* [Given instruction] Please swap "Search field" for "search box" in the lines starting at the one that contains "Where should I click to: Click the" and running to the last line, then write out only those lines with everything else left unchanged.
-=-=-
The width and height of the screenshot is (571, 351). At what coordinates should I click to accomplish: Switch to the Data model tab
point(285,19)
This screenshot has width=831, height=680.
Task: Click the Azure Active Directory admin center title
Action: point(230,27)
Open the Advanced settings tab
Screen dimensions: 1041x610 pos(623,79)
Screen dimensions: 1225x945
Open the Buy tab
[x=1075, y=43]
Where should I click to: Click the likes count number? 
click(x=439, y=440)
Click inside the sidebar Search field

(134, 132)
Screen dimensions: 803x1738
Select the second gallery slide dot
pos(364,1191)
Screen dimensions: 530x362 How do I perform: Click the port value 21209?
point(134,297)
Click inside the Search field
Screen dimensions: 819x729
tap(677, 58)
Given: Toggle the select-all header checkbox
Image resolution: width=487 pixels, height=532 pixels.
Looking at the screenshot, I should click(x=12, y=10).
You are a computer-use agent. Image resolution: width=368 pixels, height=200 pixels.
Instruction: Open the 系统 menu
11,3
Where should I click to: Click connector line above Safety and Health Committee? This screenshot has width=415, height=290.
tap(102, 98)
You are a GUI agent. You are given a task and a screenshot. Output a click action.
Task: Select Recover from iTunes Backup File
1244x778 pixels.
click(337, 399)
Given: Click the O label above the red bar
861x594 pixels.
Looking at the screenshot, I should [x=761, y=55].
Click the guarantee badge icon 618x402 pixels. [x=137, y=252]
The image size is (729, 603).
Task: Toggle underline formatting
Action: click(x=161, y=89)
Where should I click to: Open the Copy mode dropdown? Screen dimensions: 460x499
-=-=-
* [Response to this task]
Where should I click to: Click the likes count number? 
click(x=439, y=440)
Click inside the sidebar search box

(134, 132)
Screen dimensions: 803x1738
Select the second gallery slide dot
pos(364,1191)
Screen dimensions: 530x362 How do I perform: Click the port value 21209?
point(134,297)
Click inside the search box
Screen dimensions: 819x729
tap(677, 58)
Given: Toggle the select-all header checkbox
Image resolution: width=487 pixels, height=532 pixels.
Looking at the screenshot, I should click(x=12, y=10).
You are a computer-use agent. Image resolution: width=368 pixels, height=200 pixels.
Instruction: Open the 系统 menu
11,3
Where should I click to: Click connector line above Safety and Health Committee? This screenshot has width=415, height=290.
tap(102, 98)
You are a GUI agent. You are given a task and a screenshot. Output a click action.
Task: Select Recover from iTunes Backup File
1244x778 pixels.
click(337, 399)
Given: Click the O label above the red bar
861x594 pixels.
Looking at the screenshot, I should [x=761, y=55].
Click the guarantee badge icon 618x402 pixels. [x=137, y=252]
The image size is (729, 603).
Task: Toggle underline formatting
Action: click(x=161, y=89)
Where should I click to: Open the Copy mode dropdown? Screen dimensions: 460x499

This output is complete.